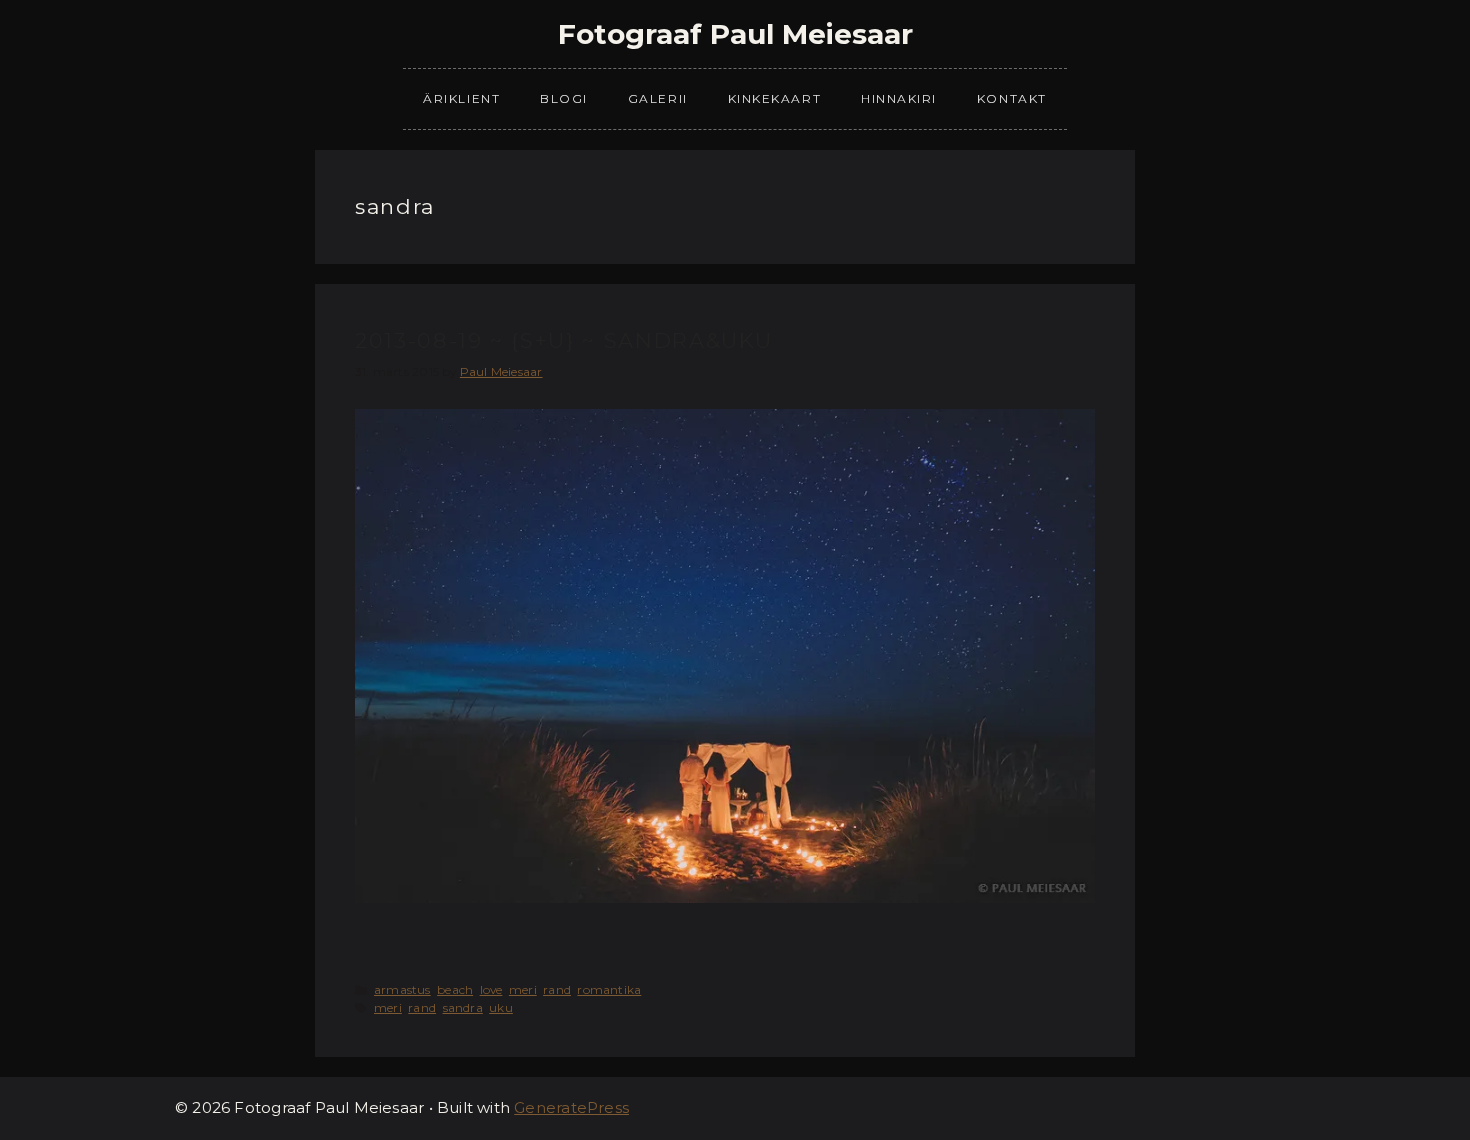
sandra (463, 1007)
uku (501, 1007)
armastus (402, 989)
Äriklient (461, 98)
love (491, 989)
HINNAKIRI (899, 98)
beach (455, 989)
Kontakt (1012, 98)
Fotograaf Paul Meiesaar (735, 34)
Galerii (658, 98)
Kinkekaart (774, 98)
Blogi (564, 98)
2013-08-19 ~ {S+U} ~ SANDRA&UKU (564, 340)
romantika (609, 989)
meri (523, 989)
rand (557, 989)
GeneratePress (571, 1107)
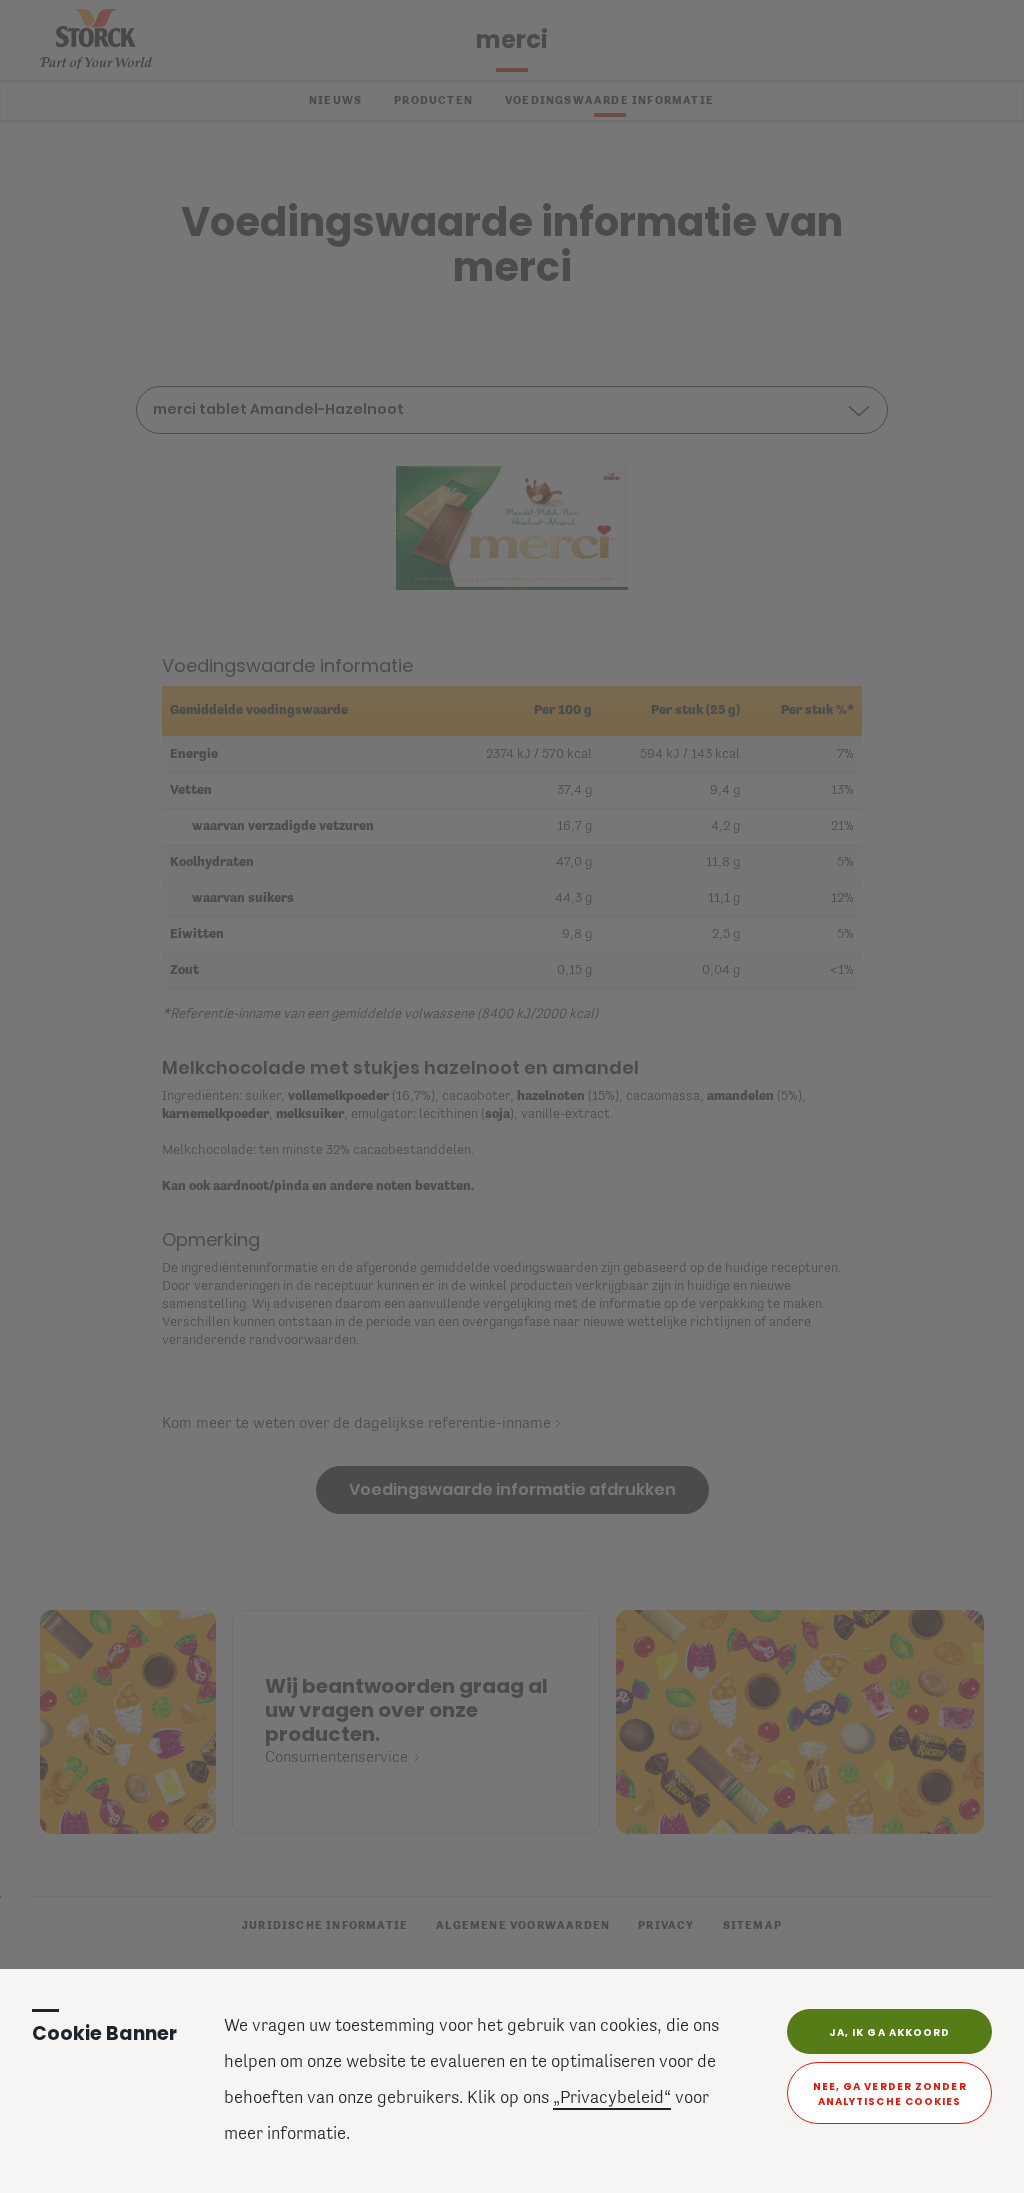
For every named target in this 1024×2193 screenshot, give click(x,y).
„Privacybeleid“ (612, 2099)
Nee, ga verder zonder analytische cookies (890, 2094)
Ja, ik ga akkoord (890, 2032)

(Problem to solve) Make a word-for-word repeat of the material, skipping all pictures.

(Your response)
sandra (463, 1007)
uku (501, 1007)
armastus (402, 989)
Äriklient (461, 98)
love (491, 989)
HINNAKIRI (899, 98)
beach (455, 989)
Kontakt (1012, 98)
Fotograaf Paul Meiesaar (735, 34)
Galerii (658, 98)
Kinkekaart (774, 98)
Blogi (564, 98)
2013-08-19 ~ {S+U} ~ SANDRA&UKU (564, 340)
romantika (609, 989)
meri (523, 989)
rand (557, 989)
GeneratePress (571, 1107)
For every named target in this 1024×2193 screenshot, give click(x,y).
„Privacybeleid“ (612, 2099)
Nee, ga verder zonder analytische cookies (890, 2094)
Ja, ik ga akkoord (890, 2032)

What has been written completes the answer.